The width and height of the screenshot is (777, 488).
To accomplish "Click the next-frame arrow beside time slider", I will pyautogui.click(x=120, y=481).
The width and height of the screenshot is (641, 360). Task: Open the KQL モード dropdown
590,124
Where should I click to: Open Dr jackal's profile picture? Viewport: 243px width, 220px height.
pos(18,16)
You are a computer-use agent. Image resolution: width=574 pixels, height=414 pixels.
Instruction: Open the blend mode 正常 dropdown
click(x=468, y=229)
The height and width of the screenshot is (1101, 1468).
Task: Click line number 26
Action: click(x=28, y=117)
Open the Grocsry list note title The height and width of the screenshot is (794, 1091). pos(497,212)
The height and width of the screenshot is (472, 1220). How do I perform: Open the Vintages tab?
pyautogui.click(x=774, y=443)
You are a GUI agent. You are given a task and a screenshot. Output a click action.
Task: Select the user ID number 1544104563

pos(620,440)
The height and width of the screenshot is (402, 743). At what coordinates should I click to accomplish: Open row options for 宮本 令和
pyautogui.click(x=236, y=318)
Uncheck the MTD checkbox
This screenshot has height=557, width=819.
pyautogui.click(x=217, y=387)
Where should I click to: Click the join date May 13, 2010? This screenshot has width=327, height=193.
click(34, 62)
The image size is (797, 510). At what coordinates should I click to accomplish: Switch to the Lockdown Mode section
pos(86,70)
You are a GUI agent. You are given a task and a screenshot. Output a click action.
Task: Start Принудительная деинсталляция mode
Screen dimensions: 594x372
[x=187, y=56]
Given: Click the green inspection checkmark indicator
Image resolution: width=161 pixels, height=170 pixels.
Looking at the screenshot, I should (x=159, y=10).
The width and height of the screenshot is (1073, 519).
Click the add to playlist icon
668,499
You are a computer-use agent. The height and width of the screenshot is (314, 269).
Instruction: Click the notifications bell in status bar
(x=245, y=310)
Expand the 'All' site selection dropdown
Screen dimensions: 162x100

────────────────────

* Stated exercise
Return all of the records above verbatim, line by line, with nothing altered, added, or left out.

* Output for this exercise
The width and height of the screenshot is (777, 488).
To accomplish "Click the next-frame arrow beside time slider", I will pyautogui.click(x=120, y=481).
The width and height of the screenshot is (641, 360). Task: Open the KQL モード dropdown
590,124
Where should I click to: Open Dr jackal's profile picture? Viewport: 243px width, 220px height.
pos(18,16)
You are a computer-use agent. Image resolution: width=574 pixels, height=414 pixels.
Instruction: Open the blend mode 正常 dropdown
click(x=468, y=229)
The height and width of the screenshot is (1101, 1468).
Task: Click line number 26
Action: click(x=28, y=117)
Open the Grocsry list note title The height and width of the screenshot is (794, 1091). pos(497,212)
The height and width of the screenshot is (472, 1220). How do I perform: Open the Vintages tab?
pyautogui.click(x=774, y=443)
You are a GUI agent. You are given a task and a screenshot. Output a click action.
Task: Select the user ID number 1544104563

pos(620,440)
The height and width of the screenshot is (402, 743). At what coordinates should I click to accomplish: Open row options for 宮本 令和
pyautogui.click(x=236, y=318)
Uncheck the MTD checkbox
This screenshot has height=557, width=819.
pyautogui.click(x=217, y=387)
Where should I click to: Click the join date May 13, 2010? This screenshot has width=327, height=193.
click(34, 62)
The image size is (797, 510). At what coordinates should I click to accomplish: Switch to the Lockdown Mode section
pos(86,70)
You are a GUI agent. You are given a task and a screenshot. Output a click action.
Task: Start Принудительная деинсталляция mode
Screen dimensions: 594x372
[x=187, y=56]
Given: Click the green inspection checkmark indicator
Image resolution: width=161 pixels, height=170 pixels.
Looking at the screenshot, I should (x=159, y=10).
The width and height of the screenshot is (1073, 519).
Click the add to playlist icon
668,499
You are a computer-use agent. The height and width of the screenshot is (314, 269).
Instruction: Click the notifications bell in status bar
(x=245, y=310)
Expand the 'All' site selection dropdown
Screen dimensions: 162x100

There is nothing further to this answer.